The standard library gives you Weak<T> to break cycles. A Weak is a non-owning handle: it can be upgraded to a real Rc (returning Option<Rc<T>>) but it doesn't keep the value alive on its own. Pattern: parent owns child via Rc, child holds a Weak back to parent.
use std::rc::{Rc, Weak};
use std::cell::RefCell;
struct Node {
name: String,
parent: RefCell<Weak<Node>>,
children: RefCell<Vec<Rc<Node>>>,
}
That's just enough to sketch the shape. The point: as soon as you build a graph where things point back at each other, plain Rc will leak. Reach for Weak.
Common pitfalls
You tried to use Rc across threads. Compiler says Rc<T> cannot be sent between threads safely, with Send not implemented. The fix: switch to Arc<T>. Same API. About the only difference you'll notice is a tiny performance hit on clone and drop because the counter operations are now atomic.
You tried to mutate through Rc<T>. Compiler says cannot borrow as mutable. The fix: wrap in RefCell (single-thread) or Mutex/RwLock (multi-thread).
You wrote data.clone() and copied the whole inner value. Surprise: works, but slow and probably not what you wanted. The fix: write Rc::clone(&data) to make it obvious you're cloning the handle, not the value.
You forgot a cycle could exist. Symptom: memory keeps growing. The fix: identify the cycle and replace one direction with Weak<T>.
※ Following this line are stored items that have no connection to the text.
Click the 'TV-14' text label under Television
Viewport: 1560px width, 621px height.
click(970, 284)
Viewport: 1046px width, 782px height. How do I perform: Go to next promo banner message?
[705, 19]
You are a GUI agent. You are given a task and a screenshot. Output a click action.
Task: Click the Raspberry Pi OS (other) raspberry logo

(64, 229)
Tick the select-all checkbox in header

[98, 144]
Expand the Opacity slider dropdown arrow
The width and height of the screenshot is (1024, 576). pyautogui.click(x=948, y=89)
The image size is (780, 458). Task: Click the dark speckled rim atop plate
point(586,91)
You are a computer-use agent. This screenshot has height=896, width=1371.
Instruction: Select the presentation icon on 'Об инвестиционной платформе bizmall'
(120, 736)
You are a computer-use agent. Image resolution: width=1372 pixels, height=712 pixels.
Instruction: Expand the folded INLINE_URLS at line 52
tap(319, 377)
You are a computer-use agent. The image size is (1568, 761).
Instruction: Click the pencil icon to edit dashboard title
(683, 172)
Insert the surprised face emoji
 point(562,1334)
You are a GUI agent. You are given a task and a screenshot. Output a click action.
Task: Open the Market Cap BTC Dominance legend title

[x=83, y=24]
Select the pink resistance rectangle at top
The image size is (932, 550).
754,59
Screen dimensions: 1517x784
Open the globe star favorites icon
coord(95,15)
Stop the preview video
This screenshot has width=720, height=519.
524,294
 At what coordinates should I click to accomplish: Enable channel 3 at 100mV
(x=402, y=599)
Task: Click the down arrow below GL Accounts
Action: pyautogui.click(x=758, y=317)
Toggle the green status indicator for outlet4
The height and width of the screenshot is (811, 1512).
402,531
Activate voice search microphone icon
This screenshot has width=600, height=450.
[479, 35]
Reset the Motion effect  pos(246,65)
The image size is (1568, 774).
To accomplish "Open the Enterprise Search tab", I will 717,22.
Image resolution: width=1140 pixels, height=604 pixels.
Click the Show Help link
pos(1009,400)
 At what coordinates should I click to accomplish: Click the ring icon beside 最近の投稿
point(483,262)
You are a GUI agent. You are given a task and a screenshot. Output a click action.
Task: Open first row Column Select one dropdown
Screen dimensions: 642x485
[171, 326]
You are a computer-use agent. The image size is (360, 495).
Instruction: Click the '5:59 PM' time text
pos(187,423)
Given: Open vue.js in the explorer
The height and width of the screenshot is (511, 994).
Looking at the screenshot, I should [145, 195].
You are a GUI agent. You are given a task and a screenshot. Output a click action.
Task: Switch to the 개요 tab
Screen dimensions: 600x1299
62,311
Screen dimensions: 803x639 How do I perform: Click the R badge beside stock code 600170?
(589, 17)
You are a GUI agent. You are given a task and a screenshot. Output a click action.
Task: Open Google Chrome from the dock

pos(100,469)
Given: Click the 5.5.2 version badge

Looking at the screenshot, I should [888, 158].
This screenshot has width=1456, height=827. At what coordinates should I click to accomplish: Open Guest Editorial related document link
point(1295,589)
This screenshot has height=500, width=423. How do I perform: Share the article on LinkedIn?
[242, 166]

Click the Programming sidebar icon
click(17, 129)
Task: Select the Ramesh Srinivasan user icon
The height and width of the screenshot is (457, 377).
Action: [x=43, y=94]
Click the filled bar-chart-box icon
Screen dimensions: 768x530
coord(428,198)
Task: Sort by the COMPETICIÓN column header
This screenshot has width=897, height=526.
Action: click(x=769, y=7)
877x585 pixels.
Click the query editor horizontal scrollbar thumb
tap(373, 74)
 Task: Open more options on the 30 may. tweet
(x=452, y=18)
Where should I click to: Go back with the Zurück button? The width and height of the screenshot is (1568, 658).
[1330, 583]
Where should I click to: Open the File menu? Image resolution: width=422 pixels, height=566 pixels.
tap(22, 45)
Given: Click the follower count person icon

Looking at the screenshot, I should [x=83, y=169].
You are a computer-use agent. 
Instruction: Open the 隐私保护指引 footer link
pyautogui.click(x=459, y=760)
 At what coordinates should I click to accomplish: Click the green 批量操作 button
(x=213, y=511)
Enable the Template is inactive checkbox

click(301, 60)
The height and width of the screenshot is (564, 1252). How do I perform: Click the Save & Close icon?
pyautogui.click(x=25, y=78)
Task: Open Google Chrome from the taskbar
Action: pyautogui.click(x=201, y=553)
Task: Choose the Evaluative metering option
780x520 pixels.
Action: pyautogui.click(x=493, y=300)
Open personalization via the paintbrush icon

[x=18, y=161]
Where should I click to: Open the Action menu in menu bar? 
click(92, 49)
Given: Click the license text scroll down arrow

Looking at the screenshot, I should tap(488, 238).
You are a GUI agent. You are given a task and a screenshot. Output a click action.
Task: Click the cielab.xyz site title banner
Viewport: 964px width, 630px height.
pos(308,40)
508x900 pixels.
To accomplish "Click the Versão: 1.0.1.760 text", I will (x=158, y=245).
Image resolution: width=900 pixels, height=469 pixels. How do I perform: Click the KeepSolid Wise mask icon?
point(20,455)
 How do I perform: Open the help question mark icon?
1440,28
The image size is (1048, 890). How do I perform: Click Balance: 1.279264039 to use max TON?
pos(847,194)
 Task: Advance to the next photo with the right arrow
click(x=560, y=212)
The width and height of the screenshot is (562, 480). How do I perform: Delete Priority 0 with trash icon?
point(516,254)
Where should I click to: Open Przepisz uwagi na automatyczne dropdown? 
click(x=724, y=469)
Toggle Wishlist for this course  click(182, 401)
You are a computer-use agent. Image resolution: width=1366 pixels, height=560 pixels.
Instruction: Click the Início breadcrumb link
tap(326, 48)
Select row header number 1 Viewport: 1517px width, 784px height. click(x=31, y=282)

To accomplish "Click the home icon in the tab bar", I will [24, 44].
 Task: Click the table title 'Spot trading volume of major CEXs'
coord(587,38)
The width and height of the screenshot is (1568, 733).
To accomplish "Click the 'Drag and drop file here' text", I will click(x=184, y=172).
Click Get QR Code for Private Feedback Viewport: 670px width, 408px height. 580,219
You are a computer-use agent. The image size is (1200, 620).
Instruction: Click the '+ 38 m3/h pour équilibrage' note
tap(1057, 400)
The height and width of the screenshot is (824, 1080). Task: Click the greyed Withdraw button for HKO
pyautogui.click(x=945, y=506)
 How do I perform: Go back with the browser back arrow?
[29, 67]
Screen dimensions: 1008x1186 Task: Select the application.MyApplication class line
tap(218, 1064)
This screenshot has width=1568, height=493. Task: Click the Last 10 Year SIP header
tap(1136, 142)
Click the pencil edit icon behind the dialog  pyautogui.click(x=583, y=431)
You assumed Rc::strong_count is a guarantee. It's not. By the time you read it, another thread could have... wait, no, Rc is single-thread. Still, treat the count as a debugging aid, not a load-bearing piece of logic.
When to use what
Use Rc<T> when you have a single-threaded program and several parts need to read the same data with no clear single owner. Configuration. Trees. Caches read by multiple components.
Use Arc<T> for the same shape, but across threads. Web servers, parallel work pipelines, anything tokio::spawn.
Use Rc<RefCell<T>> when you also need to mutate, single-threaded. Linked structures, observer patterns where multiple things update shared state.
Use Arc<Mutex<T>> for shared mutable state across threads. The default for "I have data and several tasks need to update it."
If you only need shared read-only access and a single function, plain references with lifetimes are usually simpler and have zero runtime cost. Reach for Rc when the lifetimes get tangled, not before.
Where to go next
Reference counting is one slice of Rust's larger story about ownership. The deeper you go, the more you'll see the same pattern repeated: separate sharing from mutation, and pay for the combination only when you need it.